Saver went to meet a friend in the Big City in the weeks before she left. I was to play chauffeur into the City and decided to treat myself to a side trip to the Aviary. I do love birds.
Victoria Crowned Pigeon from northern New Guinea. These are the largest pigeon in the world and are nearly the size of a turkey. These guys live in lowland swamp forests eating fruit, seeds and insects. I liked this weird shot ’cause it shows off the crown and the soft shading of the feathers.
Pied Imperial Pigeon (the light-colored birds with black wing tips). From Myanmar and Thailand, south to Java and east to the Philippines. They eat fruit and live along the coastal islands and scrub.
White-crested Laughing Thrush. This is a noisy social bird the can occasionally sound like they’re laughing. They are native to the Himalayan forest of teak and bamboo. I have no clue why he was waving a foot at me! 🙂
Malayan Great Argus. A repeat, I know, but this shot gives a better idea of just how large these birds are. They have the longest tail feathers of any wild bird. From Borneo, Sumatra, and the Malay Peninsula, they are omnivorous.
Palm Cockatoo. From New Guinea, Papua New Guinea and northern Australia. Eats nuts and seeds.
Burrowing Owl. How can I not show a picture of this cutie on every Aviary post? Native to the Americas, these little guys live in open grassland, prairie, and desert habitats. A long-legged tiny owl that eats small rodents, large insects, and other invertebrates. Unlike most owls, these guys are actually active during the daylight hours, but hunt mostly at night.
I have no idea what this bird is. I couldn’t find a tag or anything on the website. So if you know what this bird is, PLEASE speak up!
Roadrunner. A long-legged bird in the cuckoo family, this bird lives in desert and shrubby country of the southwestern United States and northern Mexico. These birds are known for running down their prey and have been clocked going as fast as 20 mph (32km/h). They are carnivorous and eat pretty much anything smaller than they are.
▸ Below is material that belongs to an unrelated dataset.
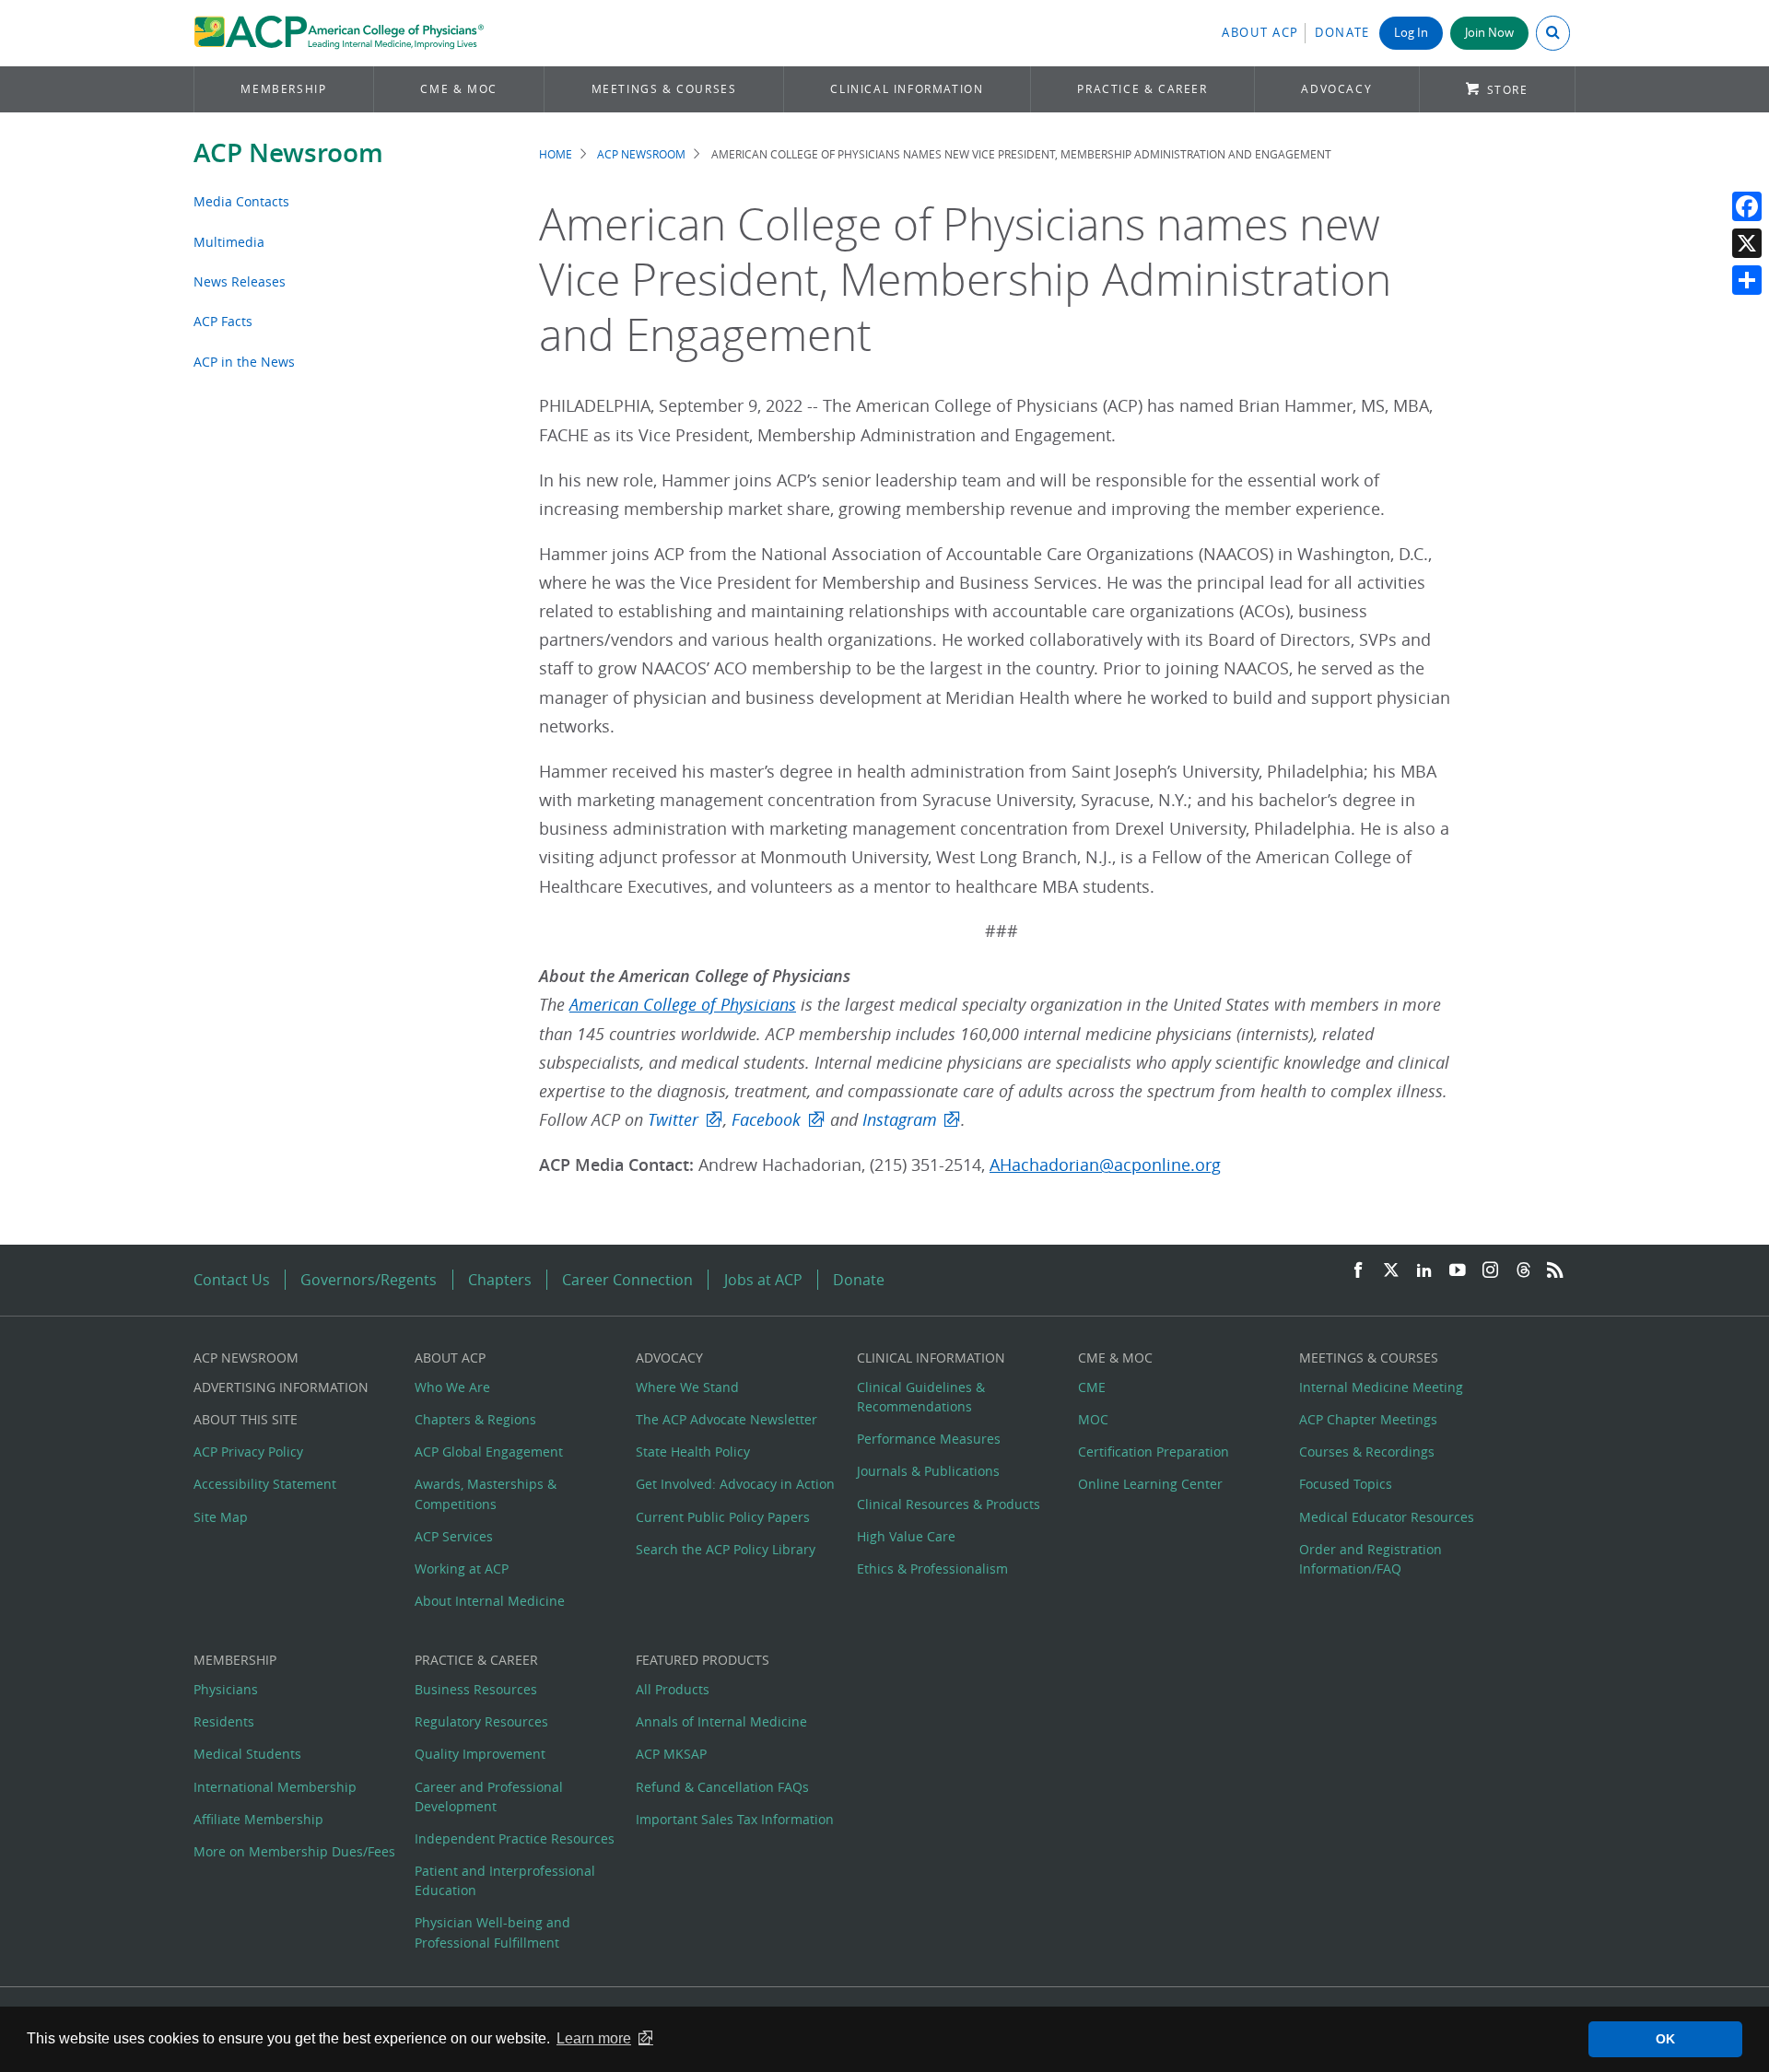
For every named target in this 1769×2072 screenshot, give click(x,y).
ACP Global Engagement (489, 1451)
Double-barred Finch. Poor thing. This guy is from Australia and lives in grasslands, savannah, and shrubbed habitat. Grass is a natural material used for nesting and this poor little guy just kept working and working this piece of grass, unable to pull it free because it is still half green and well attached. I was seriously tempted to reach in and tear it off for him.
The Double-barred Finch is also known as the owl finch because of the dark rings around their eyes. You can see where he’s been grooming his feathers. The nest basket in the corner is where the grass was supposed to go, the spouse fussing inside.
Hope you’re enjoying the birdies. Part two coming soon.